[Given data — start]

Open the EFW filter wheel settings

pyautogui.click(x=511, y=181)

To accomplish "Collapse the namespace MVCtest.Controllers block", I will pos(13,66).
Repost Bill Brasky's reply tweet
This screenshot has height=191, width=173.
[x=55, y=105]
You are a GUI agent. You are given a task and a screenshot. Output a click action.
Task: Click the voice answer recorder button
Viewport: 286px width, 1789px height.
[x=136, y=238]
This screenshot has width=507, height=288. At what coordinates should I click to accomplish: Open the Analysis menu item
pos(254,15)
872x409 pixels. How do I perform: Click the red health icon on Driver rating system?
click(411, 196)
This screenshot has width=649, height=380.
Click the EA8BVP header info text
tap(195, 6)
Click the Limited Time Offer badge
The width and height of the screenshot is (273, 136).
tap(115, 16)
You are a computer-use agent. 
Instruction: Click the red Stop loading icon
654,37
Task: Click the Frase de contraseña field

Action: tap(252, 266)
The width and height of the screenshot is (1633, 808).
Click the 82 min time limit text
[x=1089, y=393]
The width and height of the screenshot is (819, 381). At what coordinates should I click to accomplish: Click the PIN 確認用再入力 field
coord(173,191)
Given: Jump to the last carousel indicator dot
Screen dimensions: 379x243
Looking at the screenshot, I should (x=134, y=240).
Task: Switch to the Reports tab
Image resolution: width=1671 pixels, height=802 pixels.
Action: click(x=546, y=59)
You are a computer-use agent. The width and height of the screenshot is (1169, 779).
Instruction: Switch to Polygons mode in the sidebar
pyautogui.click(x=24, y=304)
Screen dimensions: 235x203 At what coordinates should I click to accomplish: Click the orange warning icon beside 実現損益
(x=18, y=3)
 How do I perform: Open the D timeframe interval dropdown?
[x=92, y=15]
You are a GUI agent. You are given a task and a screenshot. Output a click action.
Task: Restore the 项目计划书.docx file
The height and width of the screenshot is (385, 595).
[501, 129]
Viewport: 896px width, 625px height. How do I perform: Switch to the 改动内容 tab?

[Given data — finish]

### Task goal
Please output exactly the lines between the one holding "Instruction: Click the red Stop loading icon" and the one holding "Task: Switch to the Reports tab" in the records above, inclusive, and nothing more.

### Result of this task
Instruction: Click the red Stop loading icon
654,37
Task: Click the Frase de contraseña field

Action: tap(252, 266)
The width and height of the screenshot is (1633, 808).
Click the 82 min time limit text
[x=1089, y=393]
The width and height of the screenshot is (819, 381). At what coordinates should I click to accomplish: Click the PIN 確認用再入力 field
coord(173,191)
Given: Jump to the last carousel indicator dot
Screen dimensions: 379x243
Looking at the screenshot, I should (x=134, y=240).
Task: Switch to the Reports tab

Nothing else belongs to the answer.